> **WHAT THE TASK REQUIRES**:
Do the following statements agree with the article on creeping bentgrass below? For each of (a), (b) and (c), answer yes or no and quote the exact words from the article that decide it. (a) In June, average temperatures in most cities ran six to seven degrees above normal. (b) A decade ago, fans were on all eighteen greens at many courses with bentgrass putting greens. (c) Daily fan use typically begins in mid- to late-May.

> **SOURCE**:
Summer 2010: Bad To Worse For Creeping Bentgrass

By Chris Hartwiger and Patrick O’Brien, Agronomists
July 30, 2010

(L) Weak bentgrass putting greens have been common this summer.  High temperatures and excessive rainfall have increased the stress level on creeping bentgrass, superintendents and golfers.  (R) Fans are a proven method to reduce stress on creeping bentgrass and increase the chances for summer survival.

Special note to golfers:  Sometimes conditions can become so oppressive on a given site that it overwhelms creeping bentgrass and causes rapid decline, despite the heroic efforts of the superintendent and staff.  This information is designed to focus on what can be done amidst this difficult summer.

Judging from the number of calls to our office, this has been the most difficult summer for bentgrass putting greens in the past decade.  Summer heat was intense throughout June, with the average temperatures in most cities six to seven degrees greater than normal.  July started gently, but upper 90’s or low 100’s soon followed, accompanied by sporadic and locally frequent, heavy afternoon thunderstorms.  Some cities are closing in on a record for the most days above 90 degrees, and reports of declining bentgrass putting greens and collars are widespread.  What will August weather bring? 

Below is information with recommendations for the summer 2010.  Links to applicable turf research are included. 

Proper Use of Fans

Fans have become a staple on golf courses that have bentgrass putting greens.  A decade ago, many courses with bentgrass putting greens had a handful of fans on the course, but today it is not uncommon to find fans on all eighteen greens.  Why?  Fans have proven in research trials and in the field to be a valuable bentgrass life support tool. 

Fan use is a question that tends to come up over time.  Some common questions we receive are:

What time of year should we begin using the fans?

Research by Dr. Fred Yelverton, North Carolina State University, shows that bentgrass root systems can begin to decline when soil temperatures increase above 75 degrees for a few hours each day.  This appears to be a prudent time to begin fan use.  Our experience has been that fans will be run on a limited basis beginning in mid- to late-May, on average, with daily use beginning sometime in June.

[Rows of pointing data]

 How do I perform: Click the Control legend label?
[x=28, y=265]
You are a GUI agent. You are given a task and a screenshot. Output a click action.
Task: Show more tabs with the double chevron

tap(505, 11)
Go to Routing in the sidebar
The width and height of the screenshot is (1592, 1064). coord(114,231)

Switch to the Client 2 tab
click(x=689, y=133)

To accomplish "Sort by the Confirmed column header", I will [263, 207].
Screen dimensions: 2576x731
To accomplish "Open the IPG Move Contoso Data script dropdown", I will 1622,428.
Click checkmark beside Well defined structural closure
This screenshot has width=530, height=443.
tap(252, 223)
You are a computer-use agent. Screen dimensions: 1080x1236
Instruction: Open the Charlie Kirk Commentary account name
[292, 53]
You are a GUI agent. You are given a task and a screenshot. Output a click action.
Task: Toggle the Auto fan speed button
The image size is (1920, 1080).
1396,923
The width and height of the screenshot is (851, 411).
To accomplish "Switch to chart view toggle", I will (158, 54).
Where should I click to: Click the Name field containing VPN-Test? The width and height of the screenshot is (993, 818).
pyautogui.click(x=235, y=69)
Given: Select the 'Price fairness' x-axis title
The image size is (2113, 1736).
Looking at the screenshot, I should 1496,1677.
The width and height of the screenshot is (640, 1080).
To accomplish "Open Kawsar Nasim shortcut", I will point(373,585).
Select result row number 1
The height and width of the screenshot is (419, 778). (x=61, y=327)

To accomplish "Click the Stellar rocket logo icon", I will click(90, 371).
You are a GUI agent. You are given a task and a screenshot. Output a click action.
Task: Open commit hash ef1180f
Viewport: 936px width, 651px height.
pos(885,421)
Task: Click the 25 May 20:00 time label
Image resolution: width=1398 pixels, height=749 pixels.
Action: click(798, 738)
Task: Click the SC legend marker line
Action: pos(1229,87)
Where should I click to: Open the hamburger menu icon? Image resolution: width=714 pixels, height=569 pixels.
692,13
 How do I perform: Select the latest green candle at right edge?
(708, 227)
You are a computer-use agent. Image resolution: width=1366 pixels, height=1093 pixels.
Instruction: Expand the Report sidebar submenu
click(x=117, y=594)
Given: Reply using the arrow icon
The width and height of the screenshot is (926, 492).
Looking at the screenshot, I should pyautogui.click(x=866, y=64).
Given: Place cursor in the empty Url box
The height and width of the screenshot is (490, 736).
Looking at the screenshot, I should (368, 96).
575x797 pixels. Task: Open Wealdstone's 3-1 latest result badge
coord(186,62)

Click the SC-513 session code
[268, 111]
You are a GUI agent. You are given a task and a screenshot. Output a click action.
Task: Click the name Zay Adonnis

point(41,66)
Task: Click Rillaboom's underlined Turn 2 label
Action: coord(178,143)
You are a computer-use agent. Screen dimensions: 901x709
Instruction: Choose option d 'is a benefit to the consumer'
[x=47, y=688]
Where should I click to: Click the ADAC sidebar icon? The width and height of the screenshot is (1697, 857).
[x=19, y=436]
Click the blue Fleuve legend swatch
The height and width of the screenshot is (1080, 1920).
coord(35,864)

> **REPLY TO THE EXERCISE**:
(a) Yes: "Summer heat was intense throughout June, with the average temperatures in most cities six to seven degrees greater than normal."
(b) No: "A decade ago, many courses with bentgrass putting greens had a handful of fans on the course, but today it is not uncommon to find fans on all eighteen greens."
(c) No: "fans will be run on a limited basis beginning in mid- to late-May, on average, with daily use beginning sometime in June."